• What to produce
Every line of the data is to be reproduced exactly.
---- Dataset entries
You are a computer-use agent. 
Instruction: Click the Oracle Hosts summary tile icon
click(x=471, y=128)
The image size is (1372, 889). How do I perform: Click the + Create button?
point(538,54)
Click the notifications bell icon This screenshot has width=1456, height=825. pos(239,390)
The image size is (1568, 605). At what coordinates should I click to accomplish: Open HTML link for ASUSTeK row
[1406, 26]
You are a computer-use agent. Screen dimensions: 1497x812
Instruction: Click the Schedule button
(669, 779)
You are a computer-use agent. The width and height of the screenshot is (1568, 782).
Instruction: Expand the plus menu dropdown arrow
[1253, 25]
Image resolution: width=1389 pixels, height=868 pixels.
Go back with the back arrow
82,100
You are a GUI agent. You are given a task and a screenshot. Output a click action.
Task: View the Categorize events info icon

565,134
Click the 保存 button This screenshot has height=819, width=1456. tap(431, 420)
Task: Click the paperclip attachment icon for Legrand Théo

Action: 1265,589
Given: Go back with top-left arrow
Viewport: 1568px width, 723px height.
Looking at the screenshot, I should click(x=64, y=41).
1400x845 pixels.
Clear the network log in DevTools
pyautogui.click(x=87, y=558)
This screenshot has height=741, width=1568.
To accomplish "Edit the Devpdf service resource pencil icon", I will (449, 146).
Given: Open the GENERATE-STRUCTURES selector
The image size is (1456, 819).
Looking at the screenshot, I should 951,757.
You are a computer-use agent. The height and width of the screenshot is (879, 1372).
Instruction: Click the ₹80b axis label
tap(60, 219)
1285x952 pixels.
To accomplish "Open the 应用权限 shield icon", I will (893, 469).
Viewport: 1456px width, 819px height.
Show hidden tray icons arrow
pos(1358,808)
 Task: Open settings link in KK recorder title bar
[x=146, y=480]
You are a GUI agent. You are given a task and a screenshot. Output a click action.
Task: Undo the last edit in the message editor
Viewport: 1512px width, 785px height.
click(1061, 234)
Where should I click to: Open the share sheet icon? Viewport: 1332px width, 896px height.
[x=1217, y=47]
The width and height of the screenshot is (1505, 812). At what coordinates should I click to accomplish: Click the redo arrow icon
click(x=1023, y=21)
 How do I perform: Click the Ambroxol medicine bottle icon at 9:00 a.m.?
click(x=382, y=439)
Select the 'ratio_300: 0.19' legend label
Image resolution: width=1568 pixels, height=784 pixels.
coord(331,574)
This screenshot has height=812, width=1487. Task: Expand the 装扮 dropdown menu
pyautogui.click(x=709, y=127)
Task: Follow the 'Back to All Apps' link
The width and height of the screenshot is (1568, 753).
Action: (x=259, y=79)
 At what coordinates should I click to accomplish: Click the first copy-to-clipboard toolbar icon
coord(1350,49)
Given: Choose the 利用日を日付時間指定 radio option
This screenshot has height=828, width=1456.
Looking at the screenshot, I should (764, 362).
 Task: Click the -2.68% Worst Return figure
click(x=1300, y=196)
--------
• Task result
You are a computer-use agent. 
Instruction: Click the Oracle Hosts summary tile icon
click(x=471, y=128)
The image size is (1372, 889). How do I perform: Click the + Create button?
point(538,54)
Click the notifications bell icon This screenshot has width=1456, height=825. pos(239,390)
The image size is (1568, 605). At what coordinates should I click to accomplish: Open HTML link for ASUSTeK row
[1406, 26]
You are a computer-use agent. Screen dimensions: 1497x812
Instruction: Click the Schedule button
(669, 779)
You are a computer-use agent. The width and height of the screenshot is (1568, 782).
Instruction: Expand the plus menu dropdown arrow
[1253, 25]
Image resolution: width=1389 pixels, height=868 pixels.
Go back with the back arrow
82,100
You are a GUI agent. You are given a task and a screenshot. Output a click action.
Task: View the Categorize events info icon

565,134
Click the 保存 button This screenshot has height=819, width=1456. tap(431, 420)
Task: Click the paperclip attachment icon for Legrand Théo

Action: 1265,589
Given: Go back with top-left arrow
Viewport: 1568px width, 723px height.
Looking at the screenshot, I should click(x=64, y=41).
1400x845 pixels.
Clear the network log in DevTools
pyautogui.click(x=87, y=558)
This screenshot has height=741, width=1568.
To accomplish "Edit the Devpdf service resource pencil icon", I will (449, 146).
Given: Open the GENERATE-STRUCTURES selector
The image size is (1456, 819).
Looking at the screenshot, I should 951,757.
You are a computer-use agent. The height and width of the screenshot is (879, 1372).
Instruction: Click the ₹80b axis label
tap(60, 219)
1285x952 pixels.
To accomplish "Open the 应用权限 shield icon", I will (893, 469).
Viewport: 1456px width, 819px height.
Show hidden tray icons arrow
pos(1358,808)
 Task: Open settings link in KK recorder title bar
[x=146, y=480]
You are a GUI agent. You are given a task and a screenshot. Output a click action.
Task: Undo the last edit in the message editor
Viewport: 1512px width, 785px height.
click(1061, 234)
Where should I click to: Open the share sheet icon? Viewport: 1332px width, 896px height.
[x=1217, y=47]
The width and height of the screenshot is (1505, 812). At what coordinates should I click to accomplish: Click the redo arrow icon
click(x=1023, y=21)
 How do I perform: Click the Ambroxol medicine bottle icon at 9:00 a.m.?
click(x=382, y=439)
Select the 'ratio_300: 0.19' legend label
Image resolution: width=1568 pixels, height=784 pixels.
coord(331,574)
This screenshot has height=812, width=1487. Task: Expand the 装扮 dropdown menu
pyautogui.click(x=709, y=127)
Task: Follow the 'Back to All Apps' link
The width and height of the screenshot is (1568, 753).
Action: (x=259, y=79)
 At what coordinates should I click to accomplish: Click the first copy-to-clipboard toolbar icon
coord(1350,49)
Given: Choose the 利用日を日付時間指定 radio option
This screenshot has height=828, width=1456.
Looking at the screenshot, I should (764, 362).
 Task: Click the -2.68% Worst Return figure
click(x=1300, y=196)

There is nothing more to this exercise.